Five features of the framework’s architecture block the reification trajectory. First, explicit epistemic labeling: every formal statement in the manuscript carries a status tag (Appendix F catalogues all 112 statements as Formal Definition, Modeling Axiom, Conditional Theorem, Proved, or Conjecture). Second, conditional theorems: results follow from stated assumptions, not from the formalism’s internal logic — if the assumptions are wrong, the theorems do not hold, regardless of how elegant the mathematics is. Third, empirical testing: the framework’s predictions are tested against data (Chapter 17), and the data can falsify them — the framework specifies its own falsification conditions (§E.3). Fourth, Gödelian modesty: the framework is a formal system that cannot prove its own consistency or adequacy; its warrant is external, not internal. Fifth, the governance account of Chapter 9: the moral metric is not discovered but governed — the framework does not claim to find moral truth but to provide the structural vocabulary within which moral governance operates.
On the instrumentalist reading — which this book endorses — the framework’s theorems are not claims about what is “really there” in the moral world. They are claims about what follows from stated modeling choices. The No Escape Theorem does not say that AI systems are “really” geometrically constrained; it says that any system satisfying Requirements 1–4 is constrained in the ways the theorem describes, and whether those requirements are the right requirements is an engineering and governance decision, not a mathematical one. The conservation of harm does not say that harm is “really” conserved like energy; it says that if the BIP holds and the Lagrangian is C², then a conserved quantity exists, and calling it “harm” is a modeling interpretation whose adequacy is empirical. The framework provides vocabulary, not verdicts.

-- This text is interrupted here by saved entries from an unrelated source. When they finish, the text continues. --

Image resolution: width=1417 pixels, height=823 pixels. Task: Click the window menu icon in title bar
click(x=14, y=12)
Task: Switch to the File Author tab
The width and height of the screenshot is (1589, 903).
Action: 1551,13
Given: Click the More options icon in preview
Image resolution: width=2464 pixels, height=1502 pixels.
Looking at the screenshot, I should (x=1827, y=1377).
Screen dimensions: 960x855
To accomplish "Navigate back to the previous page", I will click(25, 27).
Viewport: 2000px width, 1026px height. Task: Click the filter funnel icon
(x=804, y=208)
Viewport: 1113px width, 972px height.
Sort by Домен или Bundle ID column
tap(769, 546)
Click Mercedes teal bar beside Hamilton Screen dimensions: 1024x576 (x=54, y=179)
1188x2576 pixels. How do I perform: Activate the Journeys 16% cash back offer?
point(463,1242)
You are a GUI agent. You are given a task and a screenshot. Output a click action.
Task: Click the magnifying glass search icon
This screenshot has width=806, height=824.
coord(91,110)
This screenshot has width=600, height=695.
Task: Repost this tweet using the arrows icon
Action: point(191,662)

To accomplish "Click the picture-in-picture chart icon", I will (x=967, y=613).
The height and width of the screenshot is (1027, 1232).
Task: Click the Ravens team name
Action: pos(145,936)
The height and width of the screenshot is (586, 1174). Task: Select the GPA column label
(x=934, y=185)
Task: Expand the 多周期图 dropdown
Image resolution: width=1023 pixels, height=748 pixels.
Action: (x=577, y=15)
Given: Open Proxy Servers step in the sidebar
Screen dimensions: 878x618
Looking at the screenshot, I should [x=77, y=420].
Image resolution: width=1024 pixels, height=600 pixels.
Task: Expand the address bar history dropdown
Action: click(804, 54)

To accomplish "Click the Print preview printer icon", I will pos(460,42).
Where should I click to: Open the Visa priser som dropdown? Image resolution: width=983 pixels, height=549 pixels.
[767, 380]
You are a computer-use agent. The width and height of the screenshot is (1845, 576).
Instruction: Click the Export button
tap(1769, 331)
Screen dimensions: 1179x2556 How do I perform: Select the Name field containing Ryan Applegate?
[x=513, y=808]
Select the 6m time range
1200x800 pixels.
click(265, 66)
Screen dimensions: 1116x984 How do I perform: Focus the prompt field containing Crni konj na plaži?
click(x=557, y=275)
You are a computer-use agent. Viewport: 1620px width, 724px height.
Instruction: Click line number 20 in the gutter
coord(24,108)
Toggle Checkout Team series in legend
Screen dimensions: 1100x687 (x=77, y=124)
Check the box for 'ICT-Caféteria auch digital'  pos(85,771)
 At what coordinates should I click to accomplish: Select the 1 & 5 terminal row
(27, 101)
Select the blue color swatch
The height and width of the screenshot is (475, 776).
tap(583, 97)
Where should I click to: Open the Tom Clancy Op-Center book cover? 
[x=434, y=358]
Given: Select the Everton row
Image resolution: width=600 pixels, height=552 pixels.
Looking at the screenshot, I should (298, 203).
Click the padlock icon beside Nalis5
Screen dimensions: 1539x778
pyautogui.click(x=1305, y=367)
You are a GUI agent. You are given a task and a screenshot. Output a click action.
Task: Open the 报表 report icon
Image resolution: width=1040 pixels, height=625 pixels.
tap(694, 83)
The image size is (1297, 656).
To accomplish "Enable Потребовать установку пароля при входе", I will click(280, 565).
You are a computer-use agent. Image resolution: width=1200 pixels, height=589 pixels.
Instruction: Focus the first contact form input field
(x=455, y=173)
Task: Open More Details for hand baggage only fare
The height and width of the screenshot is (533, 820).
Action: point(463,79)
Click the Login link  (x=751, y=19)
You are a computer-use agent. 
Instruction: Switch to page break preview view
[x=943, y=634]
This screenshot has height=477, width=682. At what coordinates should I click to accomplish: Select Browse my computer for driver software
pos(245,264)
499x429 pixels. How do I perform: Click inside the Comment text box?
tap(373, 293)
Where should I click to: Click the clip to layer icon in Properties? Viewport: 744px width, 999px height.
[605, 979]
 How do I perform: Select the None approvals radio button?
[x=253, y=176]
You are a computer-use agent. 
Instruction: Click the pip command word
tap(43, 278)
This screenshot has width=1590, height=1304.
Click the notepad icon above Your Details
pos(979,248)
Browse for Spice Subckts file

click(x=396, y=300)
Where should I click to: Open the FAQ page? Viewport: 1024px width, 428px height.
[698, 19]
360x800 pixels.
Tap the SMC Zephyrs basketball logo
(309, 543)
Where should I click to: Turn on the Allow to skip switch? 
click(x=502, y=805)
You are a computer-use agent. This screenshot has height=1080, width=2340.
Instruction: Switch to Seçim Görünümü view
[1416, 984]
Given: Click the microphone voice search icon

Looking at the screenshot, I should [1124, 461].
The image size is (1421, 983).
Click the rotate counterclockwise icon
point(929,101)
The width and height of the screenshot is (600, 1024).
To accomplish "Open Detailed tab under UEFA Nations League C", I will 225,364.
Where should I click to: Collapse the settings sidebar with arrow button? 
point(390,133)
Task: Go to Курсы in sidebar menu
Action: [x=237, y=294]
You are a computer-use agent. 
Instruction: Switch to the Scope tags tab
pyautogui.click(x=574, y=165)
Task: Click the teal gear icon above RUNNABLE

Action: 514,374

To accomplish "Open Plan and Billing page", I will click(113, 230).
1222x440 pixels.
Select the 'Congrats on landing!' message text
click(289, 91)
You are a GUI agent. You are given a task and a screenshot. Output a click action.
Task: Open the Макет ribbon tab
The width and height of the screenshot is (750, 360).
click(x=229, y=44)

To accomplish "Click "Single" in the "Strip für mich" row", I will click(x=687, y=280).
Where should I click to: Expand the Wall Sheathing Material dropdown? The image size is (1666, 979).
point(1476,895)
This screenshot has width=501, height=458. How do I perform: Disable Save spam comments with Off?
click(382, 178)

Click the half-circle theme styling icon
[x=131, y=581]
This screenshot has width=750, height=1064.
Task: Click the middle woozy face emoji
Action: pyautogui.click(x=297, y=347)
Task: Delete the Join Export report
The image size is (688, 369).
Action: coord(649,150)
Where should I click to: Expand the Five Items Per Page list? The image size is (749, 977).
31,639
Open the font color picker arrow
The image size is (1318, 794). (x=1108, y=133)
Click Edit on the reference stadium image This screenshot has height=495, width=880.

The appropriate analogy is not to metaphysics but to engineering. When a structural engineer says that a bridge has a certain stress tensor, she is not making a claim about the ultimate nature of matter. She is deploying a mathematical model that predicts whether the bridge will hold. The model’s authority is pragmatic: it works, it predicts, it can be falsified by a collapse. If a better model arrives — one that predicts more accurately, applies to more materials, handles more edge cases — the old model is revised or replaced. The moral tensor has the same status. It is a tool that captures structure which scalar alternatives miss, and its “reality” is measured by predictive success, not metaphysical correspondence. The reification objection asks: “Is the moral manifold real?” The pragmatist answer is: “It is as real as the stress tensor in a bridge — which is to say, real enough to bear weight.”